Want to furnish your home beautifully but being squeezed by the credit crunch? What if we told you there are shopping meccas around the UK where there’s a sale on every day of the year - and you might be able to pick up a genuine bargain. Here’s how to bag a bargain at factory outlet stores.
By Sarah Jagger
Discount shopping is huge in the UK. From just a handful of factory outlets in the 90s, they are now dotted in the form of discount retail villages and one-off stores countrywide. If you’ve never visited one don’t expect to find the old tat that no one wanted at full price. In most of the outlets, the stock is in mint condition and is simply the previous season’s or surplus. Nor are the discount outlets confined to designer fashion. You’re also likely to find top quality homewares too.
The McArthurGlen group of discount villages owns seven outlets from Livingston near Edinburgh to Swindon in Wiltshire, including the largest Cheshire Oaks, near Ellesmere Port. Management group Realm owns seven outlets including Freeport Fleetwood in Lancashire, Atlantic Village in North Devon and the UK’s first outlet village Clarks in Somerset.
Clarks has 90 stores including discounted-versions of high street favourites Next and Marks & Spencer, as well as homeware specialists Le Creuset and Ruby & Roses. For upmarket designer-label shopping, Bicester Shopping Village near Oxford offers some serious sophistication with homewares from Cath Kidston, Descamps and Mulberry.
To find your nearest outlet, The ShoppingVillages website lists the UK's discount and factory stores on its website. It is usefully split into regions so you can find out what's in your area. You can sign up to get e-mail alerts of special offers and share your retail experiences with other discerning shoppers on the message board.

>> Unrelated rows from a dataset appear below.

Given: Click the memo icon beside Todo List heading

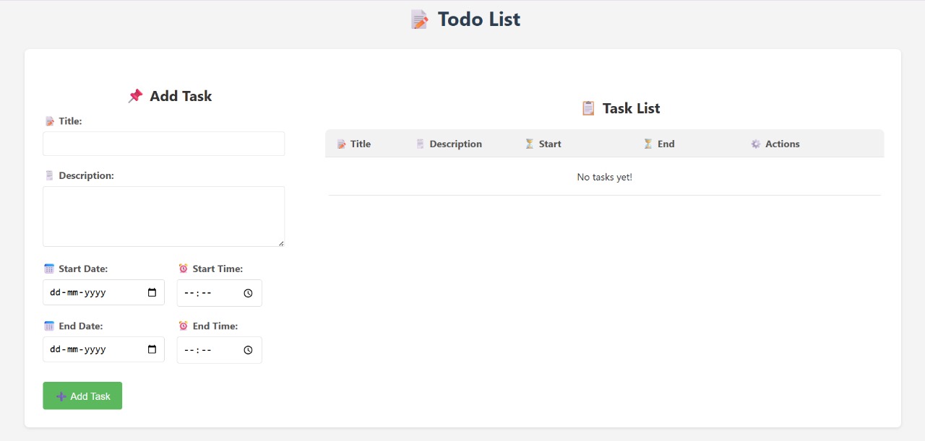Looking at the screenshot, I should [x=420, y=19].
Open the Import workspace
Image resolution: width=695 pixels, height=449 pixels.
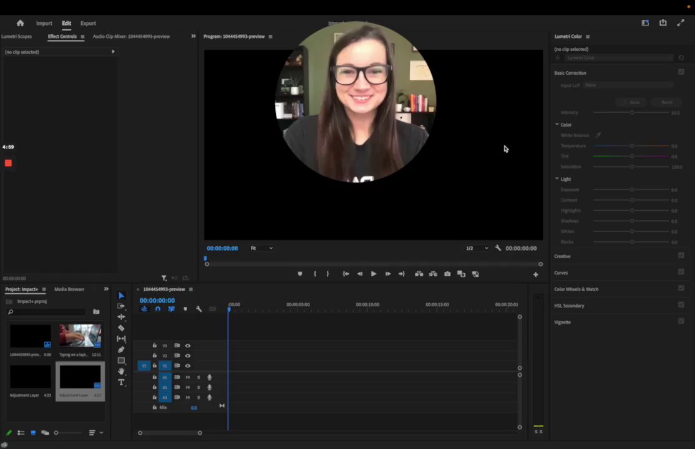tap(44, 24)
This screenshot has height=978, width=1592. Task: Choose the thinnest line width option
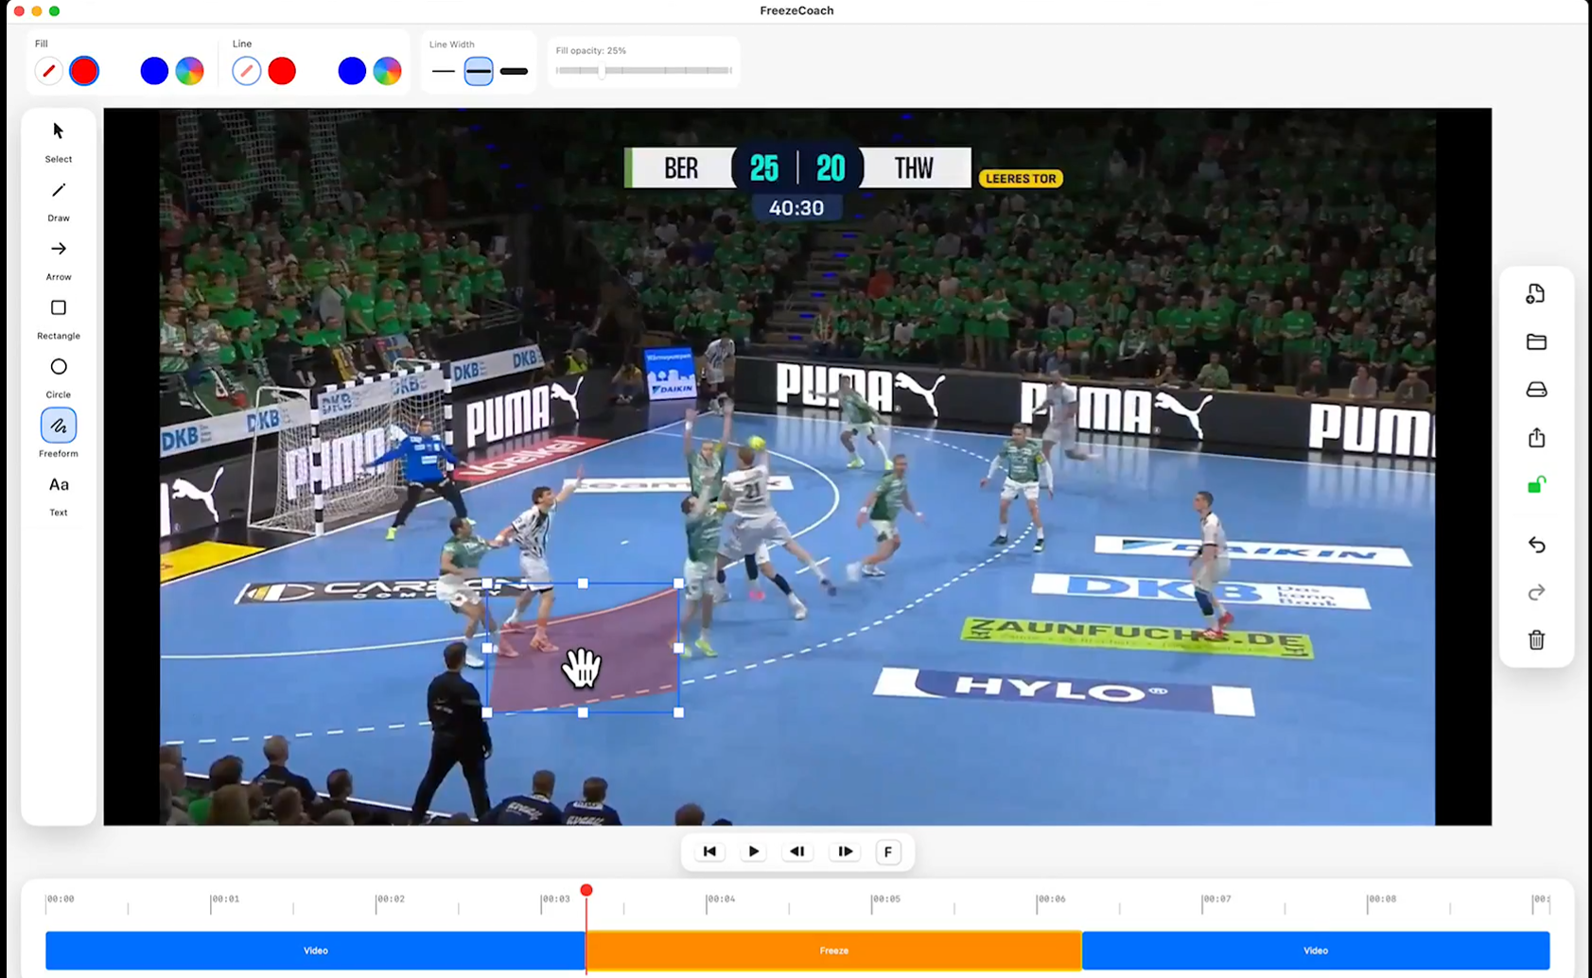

‘What makes these discount outlets different from the high street stores is the permanent discount they offer,’ says Atalanti Hadjipateras of Bicester Shopping Village in Oxfordshire. ‘These can be up to 60 per cent. Plus, at Bicester we also have special clearance months, where discounts can rise up to 70 per cent. The great thing about homeware is even if it is last season’s stock it doesn’t go out of fashion.’
For instance, at Bicester Shopping Village you can grab a Villeroy & Boch Audun dinner set for six people for £228 – a 60 per cent reduction off the £570 recommended price tag. You can save up to a third on gorgeous Cath Kidston goodies: a large tablecloth will set you back £25 instead of £35, and napkins are a snip at £10 each. While The White Company Antibes Egyptian cotton bed linen costs £49.50 for a King-size duvet – a 50 per cent saving - and matching pillowcases are £9.35 each instead of £17.
While over at Freeport Braintree, you can pick up a ProCook Anodised Cookware Set for £199.95 instead of £339.75, a Gaggia coffee machine for £99 instead of £149 and a Ponden Mill Coloroll Marcel Throw for £64.99 instead of £44.99.